9. Memorandum from Friends, Families and Travellers Advice and Information Unit

  We have been asked by Jodie Reed to forward you the following comments in response to the idea of a Human Rights Commission. We would like to see a Children's Rights Commissioner within this structure and think that will have many benefits for Traveller children. Please find the enclosed leaflet Advice and Information Unit explaining the work of our organisation. We strongly support the establishment of a Human Rights Commission in order that we can address some of the abuses of Human Rights faced by the Travelling Community. The main points we would raise in relation to Gypsies and Travellers are as follows:

    —  Accommodation and Site Provision: It is estimated that about a third of all Travelling families have nowhere to legally station their vehicles, which leaves the Travelling Community no alternative but unauthorised encampments and the endless cycle of evictions that go with this. This is extremely stressful for the families involved, many of whom have children in school and other reasons for residing in a particular area. This would contravene Article 8. Right to Respect for Private and Family Life. We would like to see a choice and range of accommodation available to the Travelling Community, comparable to that of the settled population.

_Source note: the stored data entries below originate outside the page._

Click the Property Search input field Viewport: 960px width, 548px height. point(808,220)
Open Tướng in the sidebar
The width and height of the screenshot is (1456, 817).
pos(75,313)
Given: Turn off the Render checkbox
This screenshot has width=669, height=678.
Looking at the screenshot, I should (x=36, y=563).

    —  Planning: The role of land use planning is discriminatory towards Gypsies and Travellers, the repeal of the 1968 Caravans Act was based on the notion that Travellers could provide for themselves. The reality is that most applications to planning are turned down and about 70% are subsequently lost at appeal, this is assuming that they have the necessary finances for purchasing a site. It is necessary to reflect the needs of Travellers at three different levels of policy within the planning system; at the Strategic and Regional Planning levels; Area Plans and Development Control Advice Notes. If the planning system was supportive of meeting the planning needs of Travellers and this was in parity with efforts to facilitate residential needs of the settled community, it would be expected that clear guidance would be found at each level.

    —  Right to a Fair Trial (Article 6): The Criminal Justice and Public Order Act 1994 Section 61 is incompatible with the right to a fair trial. We would like to see a test case put forward to the European Court of Human rights.

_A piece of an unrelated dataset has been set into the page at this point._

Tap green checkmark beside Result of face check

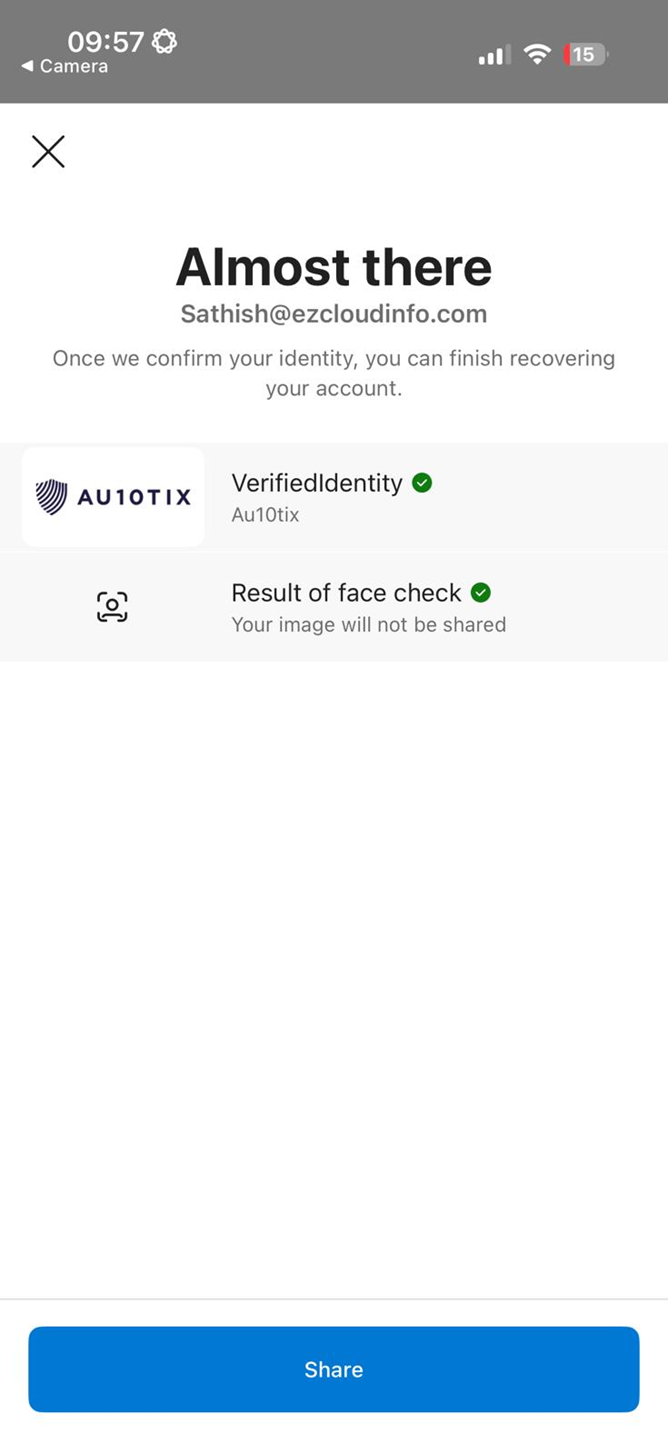click(x=481, y=593)
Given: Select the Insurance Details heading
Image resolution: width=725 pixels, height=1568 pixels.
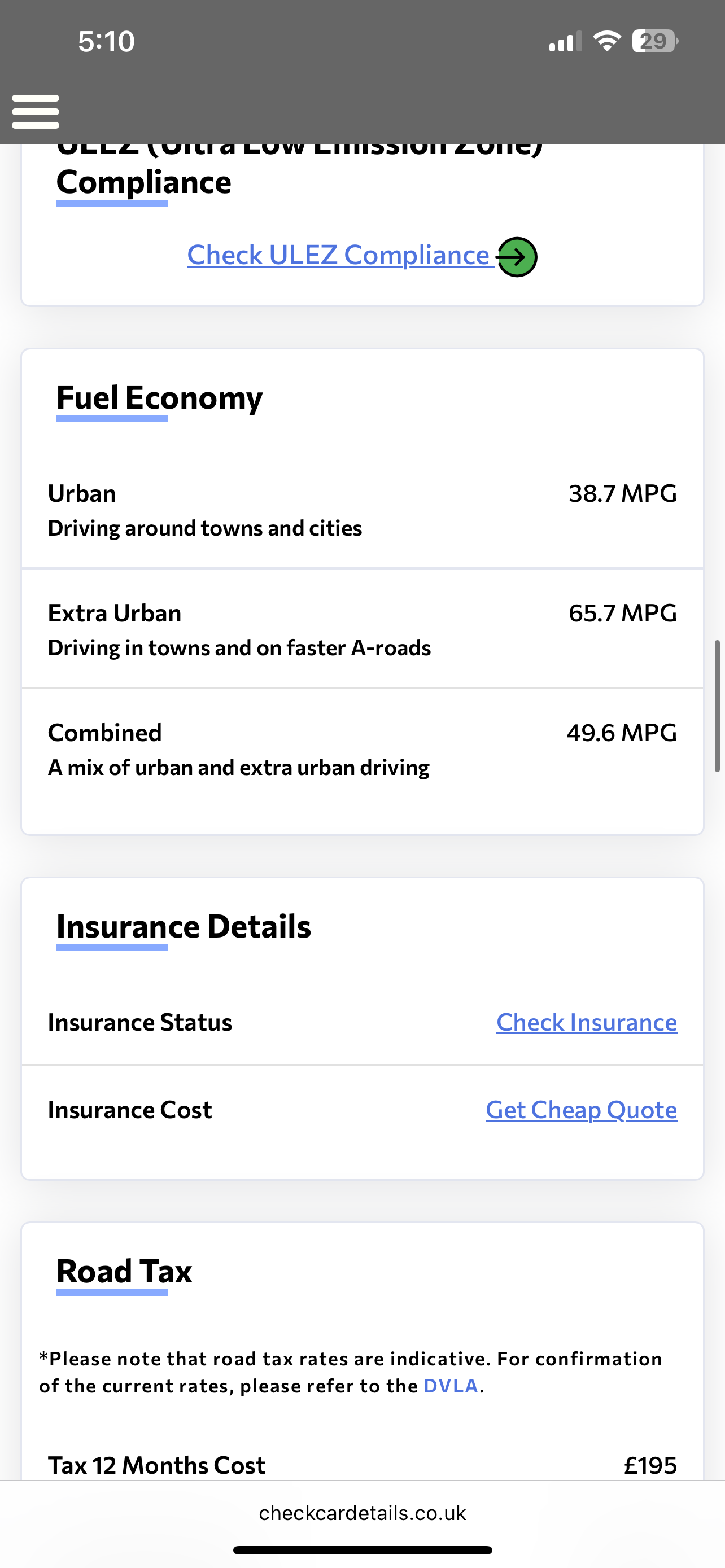Looking at the screenshot, I should (x=184, y=927).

    —  Denial of access to public services: Although theoretically the Travelling community are entitled to the same public services as the settled community, the reality is that many of the community are severely marginalised and experience a high degree of social exclusion.

  If we are to see an end to their social exclusion, then it is essential that the main issues are addressed. Fundamentally, this comes down to lack of site provision and the issues surrounding accommodation and planning. The vast majority of public services are geared towards sedentary society, and though there have been some innovative projects at grassroots level to address the needs of the nomadic population, they have tended to be small scale and one offs. It is imperative that we have a national co-ordinated approach to Traveller issues and services; for example nationally co-ordinated hand held health records would enable Travellers resorting to different local authorities to facilitate access to up-to-date medical records.

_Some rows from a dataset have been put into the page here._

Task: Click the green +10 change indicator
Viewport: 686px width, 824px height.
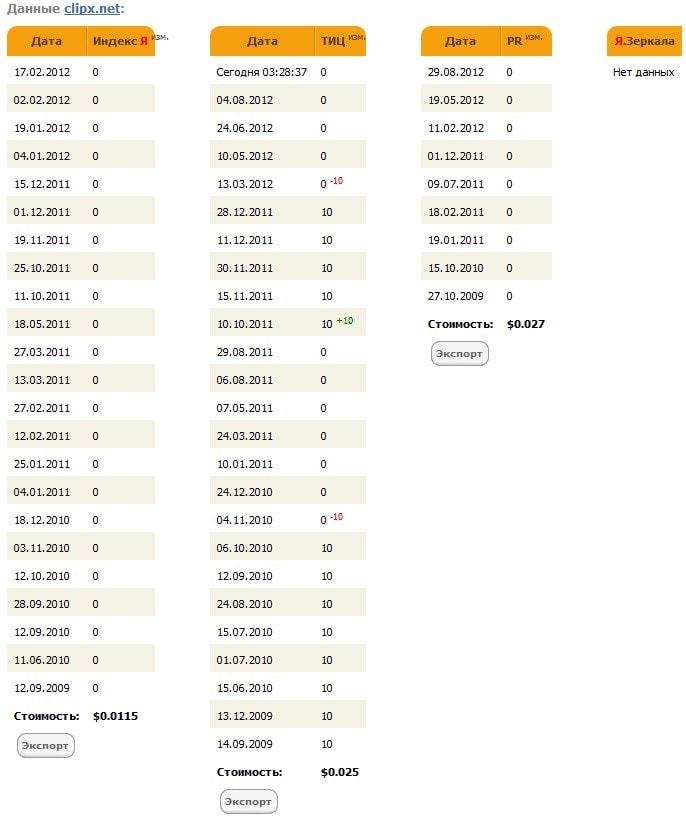Action: pyautogui.click(x=345, y=321)
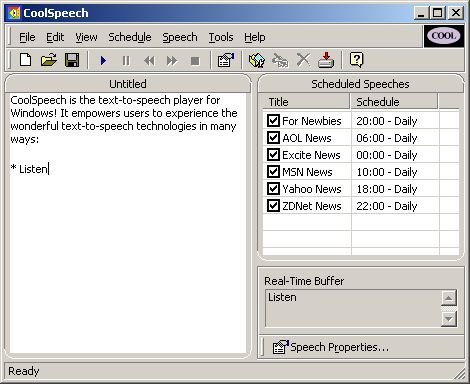Click the fast-forward playback icon

tap(172, 61)
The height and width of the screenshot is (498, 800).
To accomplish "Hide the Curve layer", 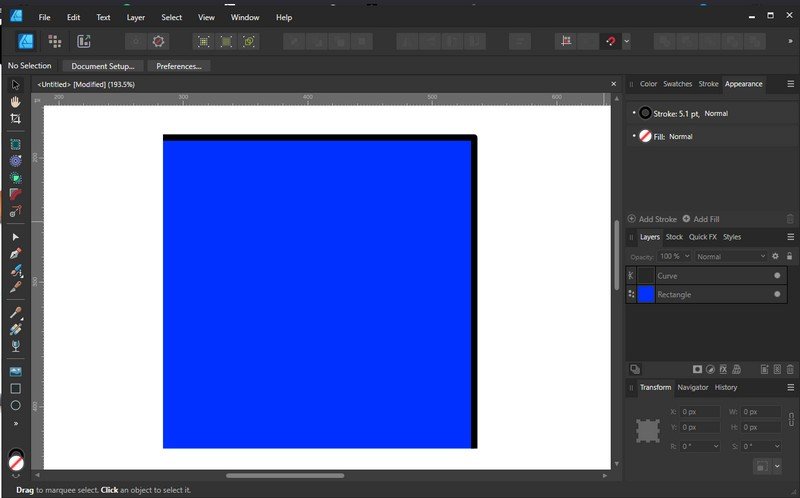I will [x=777, y=275].
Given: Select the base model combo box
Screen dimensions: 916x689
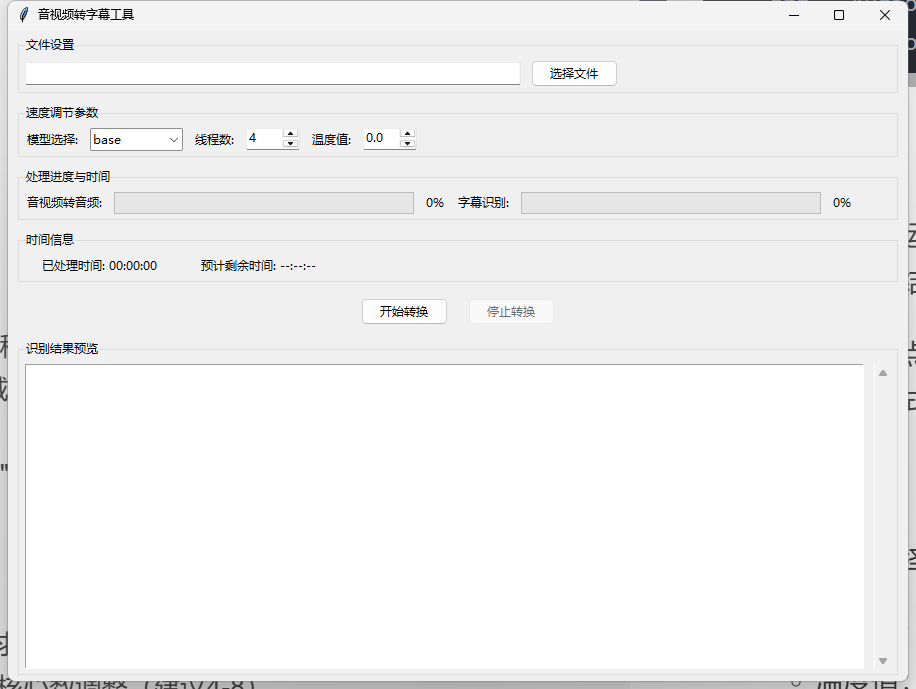Looking at the screenshot, I should 130,139.
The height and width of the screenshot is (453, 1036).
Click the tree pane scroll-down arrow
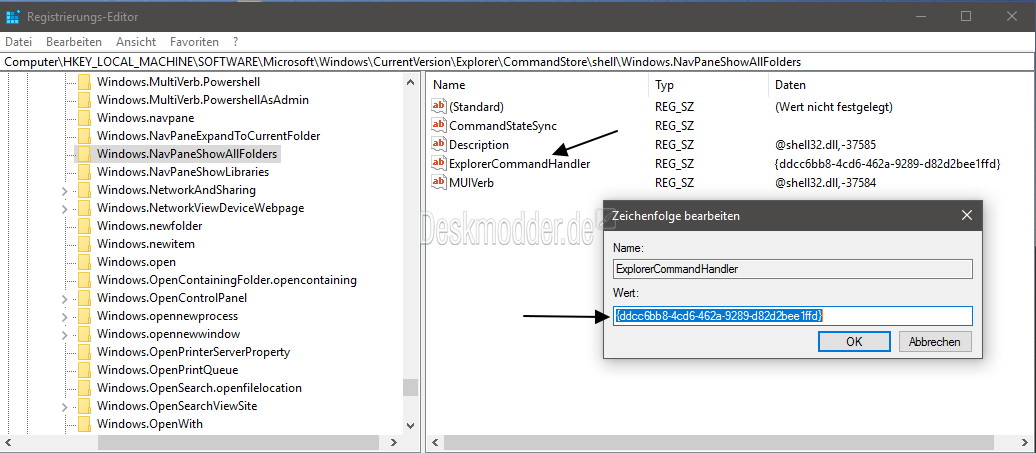pos(410,426)
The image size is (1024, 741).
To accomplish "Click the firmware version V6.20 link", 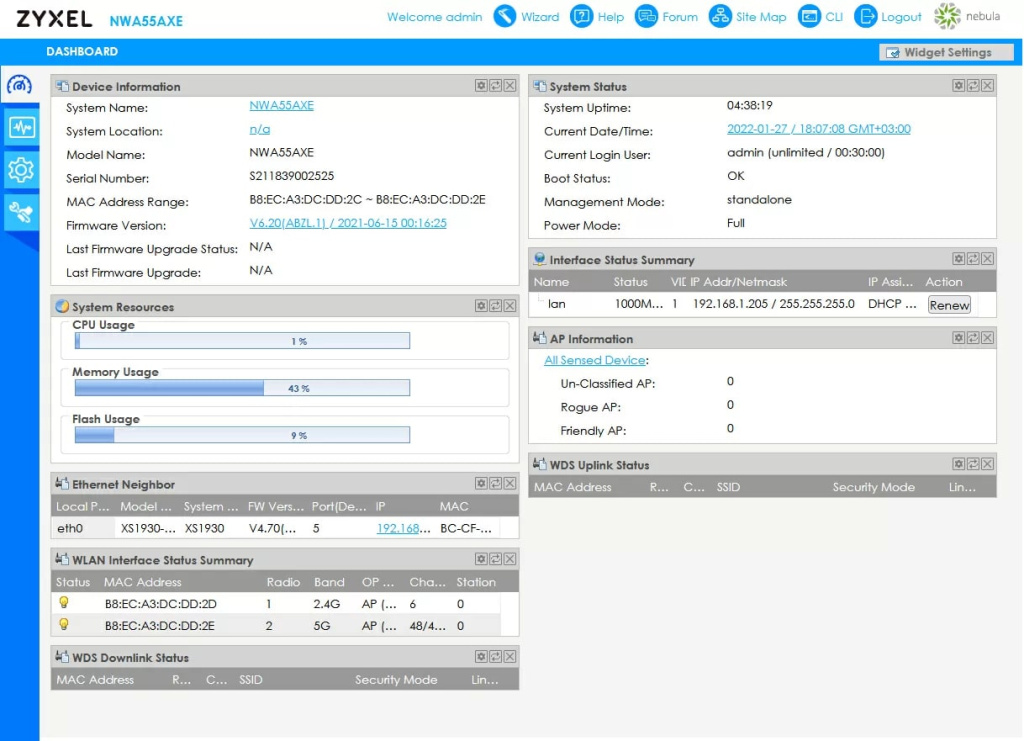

  Any UK Human Rights Commission would need to consider cultural as well as racial needs, which of course does not currently cover the many New Travellers who also experience wide spread discrimination in their pursuit of a nomadic life style.

  In response to the above points made we would welcome a Human Rights Commission and in particular a Children's Commissioner. We would urge that there is a need for a separate Children's Office for the following reasons:

    —  The application of the Convention of Rights for Children is a specialised area, requiring a complex understanding of the exchanges between UK and European Court Rulings and International Treaties; this would best be achieved within a dedicated office within the Human Rights Commission.

    —  If the Commission is to be accessible to children, it must appeal to them at all levels. It is also essential that staff are police checked and able to deal with child protection issues, which are almost certain to arise.